__Provided entries__:
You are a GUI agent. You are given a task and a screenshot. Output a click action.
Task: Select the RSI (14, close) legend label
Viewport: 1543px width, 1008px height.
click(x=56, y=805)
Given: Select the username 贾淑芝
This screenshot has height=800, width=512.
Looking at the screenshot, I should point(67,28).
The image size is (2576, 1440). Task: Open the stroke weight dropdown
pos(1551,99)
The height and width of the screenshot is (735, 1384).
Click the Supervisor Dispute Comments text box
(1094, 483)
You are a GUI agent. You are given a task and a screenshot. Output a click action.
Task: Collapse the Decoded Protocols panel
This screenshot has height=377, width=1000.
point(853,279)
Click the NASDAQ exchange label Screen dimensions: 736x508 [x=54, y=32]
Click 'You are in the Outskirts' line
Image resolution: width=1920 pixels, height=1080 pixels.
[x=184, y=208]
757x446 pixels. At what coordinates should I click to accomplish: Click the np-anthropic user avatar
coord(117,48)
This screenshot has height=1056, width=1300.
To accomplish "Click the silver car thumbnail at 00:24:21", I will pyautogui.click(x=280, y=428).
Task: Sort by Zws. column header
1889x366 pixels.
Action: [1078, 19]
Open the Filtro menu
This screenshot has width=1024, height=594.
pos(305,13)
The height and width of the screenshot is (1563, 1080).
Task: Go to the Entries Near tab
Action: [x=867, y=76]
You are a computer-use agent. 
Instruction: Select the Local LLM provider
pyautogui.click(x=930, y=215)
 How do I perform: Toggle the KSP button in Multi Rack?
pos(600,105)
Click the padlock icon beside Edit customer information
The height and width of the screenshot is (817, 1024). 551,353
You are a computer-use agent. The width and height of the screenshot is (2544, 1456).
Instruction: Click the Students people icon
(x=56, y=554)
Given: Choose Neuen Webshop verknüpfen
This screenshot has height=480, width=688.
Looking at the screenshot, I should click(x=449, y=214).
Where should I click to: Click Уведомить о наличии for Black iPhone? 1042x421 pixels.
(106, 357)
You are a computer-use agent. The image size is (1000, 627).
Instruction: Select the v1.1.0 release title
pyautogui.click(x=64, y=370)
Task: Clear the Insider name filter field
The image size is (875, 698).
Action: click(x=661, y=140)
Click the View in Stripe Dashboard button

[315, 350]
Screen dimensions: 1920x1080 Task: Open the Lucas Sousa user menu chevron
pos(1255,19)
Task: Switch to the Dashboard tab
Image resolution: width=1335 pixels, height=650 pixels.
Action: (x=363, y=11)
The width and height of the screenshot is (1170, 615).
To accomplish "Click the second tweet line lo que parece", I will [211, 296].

__Exercise goal__: Give all the records above again, swapping "Instruction" for "Goal" and leaving everything else unchanged.

__Exercise answer__:
You are a GUI agent. You are given a task and a screenshot. Output a click action.
Task: Select the RSI (14, close) legend label
Viewport: 1543px width, 1008px height.
click(x=56, y=805)
Given: Select the username 贾淑芝
This screenshot has height=800, width=512.
Looking at the screenshot, I should point(67,28).
The image size is (2576, 1440). Task: Open the stroke weight dropdown
pos(1551,99)
The height and width of the screenshot is (735, 1384).
Click the Supervisor Dispute Comments text box
(1094, 483)
You are a GUI agent. You are given a task and a screenshot. Output a click action.
Task: Collapse the Decoded Protocols panel
This screenshot has height=377, width=1000.
point(853,279)
Click the NASDAQ exchange label Screen dimensions: 736x508 [x=54, y=32]
Click 'You are in the Outskirts' line
Image resolution: width=1920 pixels, height=1080 pixels.
[x=184, y=208]
757x446 pixels. At what coordinates should I click to accomplish: Click the np-anthropic user avatar
coord(117,48)
This screenshot has height=1056, width=1300.
To accomplish "Click the silver car thumbnail at 00:24:21", I will pyautogui.click(x=280, y=428).
Task: Sort by Zws. column header
1889x366 pixels.
Action: [1078, 19]
Open the Filtro menu
This screenshot has width=1024, height=594.
pos(305,13)
The height and width of the screenshot is (1563, 1080).
Task: Go to the Entries Near tab
Action: [x=867, y=76]
You are a computer-use agent. 
Goal: Select the Local LLM provider
pyautogui.click(x=930, y=215)
 How do I perform: Toggle the KSP button in Multi Rack?
pos(600,105)
Click the padlock icon beside Edit customer information
The height and width of the screenshot is (817, 1024). 551,353
You are a computer-use agent. The width and height of the screenshot is (2544, 1456).
Goal: Click the Students people icon
(x=56, y=554)
Given: Choose Neuen Webshop verknüpfen
This screenshot has height=480, width=688.
Looking at the screenshot, I should click(x=449, y=214).
Where should I click to: Click Уведомить о наличии for Black iPhone? 1042x421 pixels.
(106, 357)
You are a computer-use agent. The image size is (1000, 627).
Goal: Select the v1.1.0 release title
pyautogui.click(x=64, y=370)
Task: Clear the Insider name filter field
The image size is (875, 698).
Action: click(x=661, y=140)
Click the View in Stripe Dashboard button

[315, 350]
Screen dimensions: 1920x1080 Task: Open the Lucas Sousa user menu chevron
pos(1255,19)
Task: Switch to the Dashboard tab
Image resolution: width=1335 pixels, height=650 pixels.
Action: (x=363, y=11)
The width and height of the screenshot is (1170, 615).
To accomplish "Click the second tweet line lo que parece", I will [211, 296].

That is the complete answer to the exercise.